Judging by the album title you’d almost expect an album in some mid 90’s Doom or Gothic Metal style, but you couldn’t be more wrong. Disgusting Perversion brings you unadulterated Old School Death Metal, without any frills or other experimental drive. On their debut album, ‘Eternity Of Death’ from 2020 the Germans already proved to be able to pull of a very decent slab of Death Metal, which they continue to so on this follow-up album.
The mid-paced Old School Death Metal genre is a tricky one, it can either be deadly as fck or it can be a total failure. The simplicity of the riffs and song writing should be made up with a killer sound and atmosphere (which is not necessarily equal to a clean sound), catchiness and a great vocal delivery. More often than not it turns out that bands are struggling with this dilemma and in the end just lack memorability – let’s call it the Paganizer-syndrom.
Disgusting Perversion is one of those bands that seem to have no problem with getting their Death Metal into the first category. They have a killer sound, bring a certain catchiness in their song writing and vocalist Stefan Bauer throw in some genuine evil grunts. And to top things nicely off, the music does have a bit of variety on offer, not too much, but every now and then you get something of a breather in the form of a slight dip in tempo or some guitar leads – and even both at the same time. But then Disgusting Perversion returns in all its violent glory to continue hammering your skull in. The odd and awkward jazzy, Cynic-like, start of ‘Enforce All Hope’ wouldn’t really have been necessary for me and takes away some of the experience and album’s vibe. That song, by the way, is a bit of the odd one out anyway, more in a later Pestilence sort of fashion. A good song in itself, but it doesn’t seem to fit in the album’s vibe, maybe they should’ve saved it for a (split) EP or some other project.

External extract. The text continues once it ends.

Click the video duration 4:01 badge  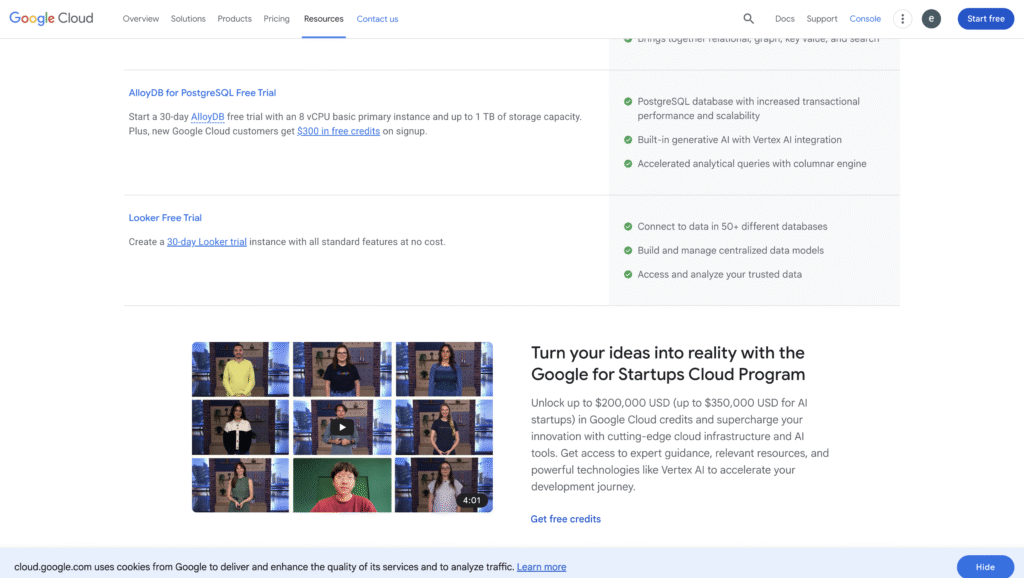pos(472,500)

These Germans don’t bring you anything that you haven’t heard (at least a hundred times) before, but they do bring it with such conviction and dedication that you simply don’t need anything else. Besides the little oddities here and there, there’s just one more thing that is keeping ‘Remember Me’ from being an even better album, clocking well over 50 minutes is just too long. If it was for me the band should’ve kept it around the half an hour mark and release the rest of the songs separately as an EP or something.